WHAT THIS TASK INVOLVES – All entries below are to be set down again, identical to the source.

[Stored data entries]
______

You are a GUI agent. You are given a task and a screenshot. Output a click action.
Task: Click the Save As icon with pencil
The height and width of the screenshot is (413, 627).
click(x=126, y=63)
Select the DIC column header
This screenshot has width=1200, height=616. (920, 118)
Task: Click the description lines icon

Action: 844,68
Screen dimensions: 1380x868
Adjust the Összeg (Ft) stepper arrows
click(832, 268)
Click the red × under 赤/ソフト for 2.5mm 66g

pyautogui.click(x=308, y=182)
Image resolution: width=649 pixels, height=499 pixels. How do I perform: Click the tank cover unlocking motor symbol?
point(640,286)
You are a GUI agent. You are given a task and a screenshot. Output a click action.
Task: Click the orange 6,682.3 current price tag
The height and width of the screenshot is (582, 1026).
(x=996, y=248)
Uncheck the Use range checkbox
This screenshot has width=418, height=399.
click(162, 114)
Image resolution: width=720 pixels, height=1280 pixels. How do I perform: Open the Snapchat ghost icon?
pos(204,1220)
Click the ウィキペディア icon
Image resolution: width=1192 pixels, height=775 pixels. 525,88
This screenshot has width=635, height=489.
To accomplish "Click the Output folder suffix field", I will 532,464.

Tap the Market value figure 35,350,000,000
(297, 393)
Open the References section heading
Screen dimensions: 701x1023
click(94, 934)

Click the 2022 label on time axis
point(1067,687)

______

SOLUTION TO THE EXERCISE –
You are a GUI agent. You are given a task and a screenshot. Output a click action.
Task: Click the Save As icon with pencil
The height and width of the screenshot is (413, 627).
click(x=126, y=63)
Select the DIC column header
This screenshot has width=1200, height=616. (920, 118)
Task: Click the description lines icon

Action: 844,68
Screen dimensions: 1380x868
Adjust the Összeg (Ft) stepper arrows
click(832, 268)
Click the red × under 赤/ソフト for 2.5mm 66g

pyautogui.click(x=308, y=182)
Image resolution: width=649 pixels, height=499 pixels. How do I perform: Click the tank cover unlocking motor symbol?
point(640,286)
You are a GUI agent. You are given a task and a screenshot. Output a click action.
Task: Click the orange 6,682.3 current price tag
The height and width of the screenshot is (582, 1026).
(x=996, y=248)
Uncheck the Use range checkbox
This screenshot has width=418, height=399.
click(162, 114)
Image resolution: width=720 pixels, height=1280 pixels. How do I perform: Open the Snapchat ghost icon?
pos(204,1220)
Click the ウィキペディア icon
Image resolution: width=1192 pixels, height=775 pixels. 525,88
This screenshot has width=635, height=489.
To accomplish "Click the Output folder suffix field", I will 532,464.

Tap the Market value figure 35,350,000,000
(297, 393)
Open the References section heading
Screen dimensions: 701x1023
click(94, 934)

Click the 2022 label on time axis
point(1067,687)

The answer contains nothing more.